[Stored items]
+++

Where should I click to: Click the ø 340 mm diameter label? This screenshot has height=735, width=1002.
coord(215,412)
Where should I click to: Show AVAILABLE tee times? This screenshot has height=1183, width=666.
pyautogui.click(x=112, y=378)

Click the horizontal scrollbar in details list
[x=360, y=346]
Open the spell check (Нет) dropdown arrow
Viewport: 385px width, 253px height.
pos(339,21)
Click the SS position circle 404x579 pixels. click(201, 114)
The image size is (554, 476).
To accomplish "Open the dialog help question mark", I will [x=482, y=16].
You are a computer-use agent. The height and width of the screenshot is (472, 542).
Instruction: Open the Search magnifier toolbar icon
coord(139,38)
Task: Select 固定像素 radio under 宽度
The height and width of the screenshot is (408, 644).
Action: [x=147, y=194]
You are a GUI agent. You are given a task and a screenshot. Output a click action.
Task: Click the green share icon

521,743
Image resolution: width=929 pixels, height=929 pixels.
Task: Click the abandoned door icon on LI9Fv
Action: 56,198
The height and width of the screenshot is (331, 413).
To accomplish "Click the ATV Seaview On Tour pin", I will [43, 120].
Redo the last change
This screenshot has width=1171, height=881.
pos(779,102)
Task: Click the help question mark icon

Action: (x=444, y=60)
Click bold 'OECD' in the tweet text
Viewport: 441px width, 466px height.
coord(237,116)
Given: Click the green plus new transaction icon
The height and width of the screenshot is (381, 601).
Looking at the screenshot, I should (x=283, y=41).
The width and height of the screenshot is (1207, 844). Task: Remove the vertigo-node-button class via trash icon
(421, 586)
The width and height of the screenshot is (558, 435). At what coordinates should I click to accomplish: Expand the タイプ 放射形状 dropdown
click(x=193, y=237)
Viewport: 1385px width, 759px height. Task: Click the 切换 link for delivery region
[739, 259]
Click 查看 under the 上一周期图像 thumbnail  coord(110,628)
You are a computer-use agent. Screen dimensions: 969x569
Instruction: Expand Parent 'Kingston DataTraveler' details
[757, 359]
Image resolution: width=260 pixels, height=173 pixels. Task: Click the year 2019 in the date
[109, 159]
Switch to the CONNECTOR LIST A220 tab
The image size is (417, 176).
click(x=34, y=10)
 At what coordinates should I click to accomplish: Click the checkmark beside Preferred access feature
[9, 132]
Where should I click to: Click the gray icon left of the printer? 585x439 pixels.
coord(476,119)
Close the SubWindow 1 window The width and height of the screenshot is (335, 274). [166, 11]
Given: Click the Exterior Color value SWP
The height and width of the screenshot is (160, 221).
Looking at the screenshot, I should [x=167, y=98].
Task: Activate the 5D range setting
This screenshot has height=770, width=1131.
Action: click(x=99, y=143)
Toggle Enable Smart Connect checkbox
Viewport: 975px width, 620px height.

+++

An exact repeat of all the entries above is required.

Where should I click to: Click the ø 340 mm diameter label? This screenshot has height=735, width=1002.
coord(215,412)
Where should I click to: Show AVAILABLE tee times? This screenshot has height=1183, width=666.
pyautogui.click(x=112, y=378)

Click the horizontal scrollbar in details list
[x=360, y=346]
Open the spell check (Нет) dropdown arrow
Viewport: 385px width, 253px height.
pos(339,21)
Click the SS position circle 404x579 pixels. click(201, 114)
The image size is (554, 476).
To accomplish "Open the dialog help question mark", I will [x=482, y=16].
You are a computer-use agent. The height and width of the screenshot is (472, 542).
Instruction: Open the Search magnifier toolbar icon
coord(139,38)
Task: Select 固定像素 radio under 宽度
The height and width of the screenshot is (408, 644).
Action: [x=147, y=194]
You are a GUI agent. You are given a task and a screenshot. Output a click action.
Task: Click the green share icon

521,743
Image resolution: width=929 pixels, height=929 pixels.
Task: Click the abandoned door icon on LI9Fv
Action: 56,198
The height and width of the screenshot is (331, 413).
To accomplish "Click the ATV Seaview On Tour pin", I will [43, 120].
Redo the last change
This screenshot has width=1171, height=881.
pos(779,102)
Task: Click the help question mark icon

Action: (x=444, y=60)
Click bold 'OECD' in the tweet text
Viewport: 441px width, 466px height.
coord(237,116)
Given: Click the green plus new transaction icon
The height and width of the screenshot is (381, 601).
Looking at the screenshot, I should (x=283, y=41).
The width and height of the screenshot is (1207, 844). Task: Remove the vertigo-node-button class via trash icon
(421, 586)
The width and height of the screenshot is (558, 435). At what coordinates should I click to accomplish: Expand the タイプ 放射形状 dropdown
click(x=193, y=237)
Viewport: 1385px width, 759px height. Task: Click the 切换 link for delivery region
[739, 259]
Click 查看 under the 上一周期图像 thumbnail  coord(110,628)
You are a computer-use agent. Screen dimensions: 969x569
Instruction: Expand Parent 'Kingston DataTraveler' details
[757, 359]
Image resolution: width=260 pixels, height=173 pixels. Task: Click the year 2019 in the date
[109, 159]
Switch to the CONNECTOR LIST A220 tab
The image size is (417, 176).
click(x=34, y=10)
 At what coordinates should I click to accomplish: Click the checkmark beside Preferred access feature
[9, 132]
Where should I click to: Click the gray icon left of the printer? 585x439 pixels.
coord(476,119)
Close the SubWindow 1 window The width and height of the screenshot is (335, 274). [166, 11]
Given: Click the Exterior Color value SWP
The height and width of the screenshot is (160, 221).
Looking at the screenshot, I should [x=167, y=98].
Task: Activate the 5D range setting
This screenshot has height=770, width=1131.
Action: click(x=99, y=143)
Toggle Enable Smart Connect checkbox
Viewport: 975px width, 620px height.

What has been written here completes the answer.